Microsoft Stock Analysis | Is it Overvalued?
4 min readForeign Stock Analysis – Microsoft
Introduction
Previously we have done stock analysis of Apple Inc. In this blog, let us analyse Microsoft having a market capitalization of $1.6 Trillion with a ubiquitous popularity among consumers globally. We will discuss the financials, product mix, revenue mix, new product launches and recent acquisitions of the company.
Microsoft Stock Analysis
Stock Price – Last 25 years
- On February 4, 2014, Nadella became CEO of Microsoft who is the third person to hold the office in the company’s nearly 40-year history, after company co-founder Bill Gates and Steve Ballmer. Since then the company’s stock price has witnessed exponential growth proving to be a solid consistent compounder of wealth.
- From 2015-2020 Microsoft’s share price has increased five-fold thus easily outperforming the benchmarks of S&P 500 and NASDAQ Computer.
- Company enjoys an allocation of 10.7% in the NASDAQ 100 and 5.7% in the S&P 500.
Total Revenue (Billion $)
- Despite being a blue chip stock Microsoft has been able to grow its revenues by a CAGR of 8.7% in the last 10 Years and 11.6% CAGR in the previous 4 years under the direction and supervision of Satya Nadella.
- They are riding the purple patch by taking full advantage of operating leverage and the prevailing economies of scale which as a result has helped them to generate a revenue of 143 Billion $ in 2020.
Profit After Tax
- The company has recorded a phenomenal growth in Pre-Tax Profit of 22.7% CAGR and 7.8% CAGR over the past 5 and 10 years.
- This is a classic demonstration of how the professional management of a can excel and transcend boundaries thereby achieving success constantly year after year.
- With such spectacular earnings yields, a huge majority prefer to invest in the likes of Microsoft over US Treasury Securities which furnish paltry returns. This could well be a reason behind Microsoft stock price being valued a premium at all times.
Key Financial Ratios
- Operating Margin has persistently improved every year from 28% in FY16 to 37% in FY20.
- As a consequence of the above, the Net Profit Margin has doubled from the lows of 15% in FY18 to 30% in FY20.
- The company has been successful in shrinking their debt to equity ratio to 0.53 in FY20 from an all time high of 0.98 in FY17.

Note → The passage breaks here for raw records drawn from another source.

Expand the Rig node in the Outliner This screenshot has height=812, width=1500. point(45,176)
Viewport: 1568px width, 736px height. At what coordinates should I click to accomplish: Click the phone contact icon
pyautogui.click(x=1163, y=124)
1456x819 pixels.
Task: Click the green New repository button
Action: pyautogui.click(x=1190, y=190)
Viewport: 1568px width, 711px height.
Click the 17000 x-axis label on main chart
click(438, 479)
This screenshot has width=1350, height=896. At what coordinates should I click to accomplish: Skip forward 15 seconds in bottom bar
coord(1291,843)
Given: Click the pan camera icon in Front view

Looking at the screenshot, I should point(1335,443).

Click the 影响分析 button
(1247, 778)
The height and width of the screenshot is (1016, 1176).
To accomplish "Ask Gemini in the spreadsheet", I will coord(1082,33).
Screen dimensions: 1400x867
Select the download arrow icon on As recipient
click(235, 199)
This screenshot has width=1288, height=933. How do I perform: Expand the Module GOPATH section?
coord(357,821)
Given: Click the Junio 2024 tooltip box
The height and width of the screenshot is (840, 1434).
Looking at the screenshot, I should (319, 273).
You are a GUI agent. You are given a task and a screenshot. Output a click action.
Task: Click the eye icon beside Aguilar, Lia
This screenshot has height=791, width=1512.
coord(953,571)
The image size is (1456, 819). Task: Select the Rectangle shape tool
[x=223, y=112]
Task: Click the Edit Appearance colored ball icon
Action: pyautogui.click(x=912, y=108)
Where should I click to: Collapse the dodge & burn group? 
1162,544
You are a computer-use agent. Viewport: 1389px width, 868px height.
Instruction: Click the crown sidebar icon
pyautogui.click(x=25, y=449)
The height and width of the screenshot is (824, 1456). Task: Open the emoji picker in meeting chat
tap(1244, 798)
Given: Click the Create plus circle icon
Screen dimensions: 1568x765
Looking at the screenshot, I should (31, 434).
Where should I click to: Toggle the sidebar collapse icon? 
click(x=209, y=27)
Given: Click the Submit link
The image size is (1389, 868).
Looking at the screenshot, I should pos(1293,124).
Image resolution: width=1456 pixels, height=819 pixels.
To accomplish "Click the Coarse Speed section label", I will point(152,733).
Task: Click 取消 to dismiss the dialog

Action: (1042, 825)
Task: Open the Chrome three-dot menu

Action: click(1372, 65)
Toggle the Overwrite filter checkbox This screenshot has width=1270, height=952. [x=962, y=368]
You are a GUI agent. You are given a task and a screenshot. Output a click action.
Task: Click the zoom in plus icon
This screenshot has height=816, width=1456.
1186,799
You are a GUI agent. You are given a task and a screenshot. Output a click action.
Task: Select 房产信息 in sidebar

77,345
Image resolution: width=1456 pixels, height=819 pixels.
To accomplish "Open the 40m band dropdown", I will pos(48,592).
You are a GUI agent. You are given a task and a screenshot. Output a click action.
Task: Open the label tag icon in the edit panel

- Robust growth in ROE numbers over the years to 37% in FY20 is a positive sign indicating that Microsoft is turning a corner.
- Continuous increase in Free Cash-flow Per share from $3.12 in FY16 to $5.89 is a testament of the company’s ability and potential to multiply value to shareholder’s in the coming years.
R&D Expense
- This might flabbergast most yet it is true. For the past decade Microsoft has been pious, disciplined and uniform, ensuring that their R&D Expenditure is ~13% of their revenue every year.
- This simply goes show to show the company’s passion, commitment and dedication that drives future innovation and creativity in their upcoming products by offering the latest cutting edge technology to their customers.
Indian Mutual funds holding Microsoft
- Indian Mutual funds houses like Motilal Oswal, SBI, Parag Parikh, etc have allocation to Microsoft in their respective portfolios.
- Motilal Oswal NASDAQ 100 ETF has highest allocation to Microsoft of 10%.
Segment-wise Revenue Mix (%)
- As compared to early 2000 when a majority of Microsoft’s revenue was contributed by Personal Computing, today they have a well diversified revenue mix with all three major segments forming almost equal tranches of the total revenue mix.
- In the last 5 years the company has done an excellent job in scaling the Intelligent Cloud (Azure), Productivity & Business Processes segment which today contribute one-third of their revenues as opposed to just one fourth in 2016.
- As seen, Intelligent Cloud segment is growing at robust rate and thus commanding higher share in the revenue mix.
- This shows that company is focusing on improving its services like Azure, etc.
Product wise Revenue Mix
- In the past 5 years Microsoft has experienced high growth in Azure ( Cloud Intelligence), SQL server and Xbox. Simultaneously they have also gained significant market share in the above respective product segment specially with Azure.
- Microsoft acquired LinkedIn in June 2016 in an all cash transaction valued at $26.2 Billion and it has already generated a revenue of ~20$ Billion in the last 3 years. LinkedIn has >90% market share in employment oriented online service globally and expected to expand exceptionally well in the coming years.
New Product Launches
Acquisitions over the years
- As seen, company undertakes inorganic growth in the form of acquisitions quite aggressively.
Conclusion
The trend that “Big Becomes Bigger” has been quite prevalent in the last decade and the same will continue further. Companies with professional management wherein the promoters are willing to hand over control to new blood in the organizations like Satya Nadella is a clear indication that Microsoft does not wish to become complacent or settle. Their mentality is similar to that of a startup, always hungry for long term sustainable growth in a responsible manner.